What you need to do: Every line of the listing should be transcribed exactly, with nothing left out.

Material to process:
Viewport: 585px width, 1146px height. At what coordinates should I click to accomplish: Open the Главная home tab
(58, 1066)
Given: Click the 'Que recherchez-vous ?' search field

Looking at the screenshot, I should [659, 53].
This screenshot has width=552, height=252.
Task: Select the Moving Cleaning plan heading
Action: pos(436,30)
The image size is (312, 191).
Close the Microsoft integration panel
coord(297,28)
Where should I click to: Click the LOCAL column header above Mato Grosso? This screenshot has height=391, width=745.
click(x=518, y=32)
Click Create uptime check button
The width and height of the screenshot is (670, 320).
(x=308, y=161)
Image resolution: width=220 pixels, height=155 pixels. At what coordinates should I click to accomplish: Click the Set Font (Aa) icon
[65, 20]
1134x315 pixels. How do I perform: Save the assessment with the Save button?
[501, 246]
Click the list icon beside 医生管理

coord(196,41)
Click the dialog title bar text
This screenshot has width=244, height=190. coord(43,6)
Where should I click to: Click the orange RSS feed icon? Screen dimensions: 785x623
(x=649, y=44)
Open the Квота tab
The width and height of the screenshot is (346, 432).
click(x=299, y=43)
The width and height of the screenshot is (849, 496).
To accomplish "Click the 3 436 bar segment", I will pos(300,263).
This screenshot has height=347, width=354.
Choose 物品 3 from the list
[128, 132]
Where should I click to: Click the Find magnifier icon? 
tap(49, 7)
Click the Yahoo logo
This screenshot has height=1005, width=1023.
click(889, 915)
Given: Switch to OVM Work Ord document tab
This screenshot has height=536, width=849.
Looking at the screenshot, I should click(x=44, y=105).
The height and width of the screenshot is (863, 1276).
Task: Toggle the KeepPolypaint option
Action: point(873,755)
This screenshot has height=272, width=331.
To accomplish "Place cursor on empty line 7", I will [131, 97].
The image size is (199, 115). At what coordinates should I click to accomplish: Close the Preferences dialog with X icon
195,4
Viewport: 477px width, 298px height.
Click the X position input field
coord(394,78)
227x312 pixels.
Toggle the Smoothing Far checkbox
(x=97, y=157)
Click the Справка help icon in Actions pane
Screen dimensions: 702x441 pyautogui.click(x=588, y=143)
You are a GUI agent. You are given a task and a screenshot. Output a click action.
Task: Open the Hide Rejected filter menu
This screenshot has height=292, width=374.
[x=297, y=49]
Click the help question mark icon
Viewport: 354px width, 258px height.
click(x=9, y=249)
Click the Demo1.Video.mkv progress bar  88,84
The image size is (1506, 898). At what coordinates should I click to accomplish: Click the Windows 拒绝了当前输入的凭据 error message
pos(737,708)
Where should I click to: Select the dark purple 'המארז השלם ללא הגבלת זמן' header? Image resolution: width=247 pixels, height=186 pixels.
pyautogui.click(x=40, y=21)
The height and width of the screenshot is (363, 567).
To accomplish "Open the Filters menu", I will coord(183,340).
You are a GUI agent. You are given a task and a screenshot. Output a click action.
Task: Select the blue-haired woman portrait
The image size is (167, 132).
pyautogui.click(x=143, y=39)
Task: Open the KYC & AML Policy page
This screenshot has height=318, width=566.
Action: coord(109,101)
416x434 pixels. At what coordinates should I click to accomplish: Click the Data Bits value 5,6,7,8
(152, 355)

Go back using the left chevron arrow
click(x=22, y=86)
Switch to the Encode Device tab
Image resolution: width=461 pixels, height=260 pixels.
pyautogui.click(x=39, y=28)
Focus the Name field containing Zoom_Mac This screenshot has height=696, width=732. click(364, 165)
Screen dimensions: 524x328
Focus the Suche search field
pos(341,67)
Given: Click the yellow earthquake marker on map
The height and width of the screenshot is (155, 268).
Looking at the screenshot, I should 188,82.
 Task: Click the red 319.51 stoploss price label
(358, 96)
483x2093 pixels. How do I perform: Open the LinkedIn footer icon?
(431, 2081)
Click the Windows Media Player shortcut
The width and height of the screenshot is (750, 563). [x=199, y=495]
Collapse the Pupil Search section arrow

Final answer:
Viewport: 585px width, 1146px height. At what coordinates should I click to accomplish: Open the Главная home tab
(58, 1066)
Given: Click the 'Que recherchez-vous ?' search field

Looking at the screenshot, I should [659, 53].
This screenshot has width=552, height=252.
Task: Select the Moving Cleaning plan heading
Action: pos(436,30)
The image size is (312, 191).
Close the Microsoft integration panel
coord(297,28)
Where should I click to: Click the LOCAL column header above Mato Grosso? This screenshot has height=391, width=745.
click(x=518, y=32)
Click Create uptime check button
The width and height of the screenshot is (670, 320).
(x=308, y=161)
Image resolution: width=220 pixels, height=155 pixels. At what coordinates should I click to accomplish: Click the Set Font (Aa) icon
[65, 20]
1134x315 pixels. How do I perform: Save the assessment with the Save button?
[501, 246]
Click the list icon beside 医生管理

coord(196,41)
Click the dialog title bar text
This screenshot has width=244, height=190. coord(43,6)
Where should I click to: Click the orange RSS feed icon? Screen dimensions: 785x623
(x=649, y=44)
Open the Квота tab
The width and height of the screenshot is (346, 432).
click(x=299, y=43)
The width and height of the screenshot is (849, 496).
To accomplish "Click the 3 436 bar segment", I will pos(300,263).
This screenshot has height=347, width=354.
Choose 物品 3 from the list
[128, 132]
Where should I click to: Click the Find magnifier icon? 
tap(49, 7)
Click the Yahoo logo
This screenshot has height=1005, width=1023.
click(889, 915)
Given: Switch to OVM Work Ord document tab
This screenshot has height=536, width=849.
Looking at the screenshot, I should click(x=44, y=105).
The height and width of the screenshot is (863, 1276).
Task: Toggle the KeepPolypaint option
Action: point(873,755)
This screenshot has height=272, width=331.
To accomplish "Place cursor on empty line 7", I will [131, 97].
The image size is (199, 115). At what coordinates should I click to accomplish: Close the Preferences dialog with X icon
195,4
Viewport: 477px width, 298px height.
Click the X position input field
coord(394,78)
227x312 pixels.
Toggle the Smoothing Far checkbox
(x=97, y=157)
Click the Справка help icon in Actions pane
Screen dimensions: 702x441 pyautogui.click(x=588, y=143)
You are a GUI agent. You are given a task and a screenshot. Output a click action.
Task: Open the Hide Rejected filter menu
This screenshot has height=292, width=374.
[x=297, y=49]
Click the help question mark icon
Viewport: 354px width, 258px height.
click(x=9, y=249)
Click the Demo1.Video.mkv progress bar  88,84
The image size is (1506, 898). At what coordinates should I click to accomplish: Click the Windows 拒绝了当前输入的凭据 error message
pos(737,708)
Where should I click to: Select the dark purple 'המארז השלם ללא הגבלת זמן' header? Image resolution: width=247 pixels, height=186 pixels.
pyautogui.click(x=40, y=21)
The height and width of the screenshot is (363, 567).
To accomplish "Open the Filters menu", I will coord(183,340).
You are a GUI agent. You are given a task and a screenshot. Output a click action.
Task: Select the blue-haired woman portrait
The image size is (167, 132).
pyautogui.click(x=143, y=39)
Task: Open the KYC & AML Policy page
This screenshot has height=318, width=566.
Action: coord(109,101)
416x434 pixels. At what coordinates should I click to accomplish: Click the Data Bits value 5,6,7,8
(152, 355)

Go back using the left chevron arrow
click(x=22, y=86)
Switch to the Encode Device tab
Image resolution: width=461 pixels, height=260 pixels.
pyautogui.click(x=39, y=28)
Focus the Name field containing Zoom_Mac This screenshot has height=696, width=732. click(364, 165)
Screen dimensions: 524x328
Focus the Suche search field
pos(341,67)
Given: Click the yellow earthquake marker on map
The height and width of the screenshot is (155, 268).
Looking at the screenshot, I should 188,82.
 Task: Click the red 319.51 stoploss price label
(358, 96)
483x2093 pixels. How do I perform: Open the LinkedIn footer icon?
(431, 2081)
Click the Windows Media Player shortcut
The width and height of the screenshot is (750, 563). [x=199, y=495]
Collapse the Pupil Search section arrow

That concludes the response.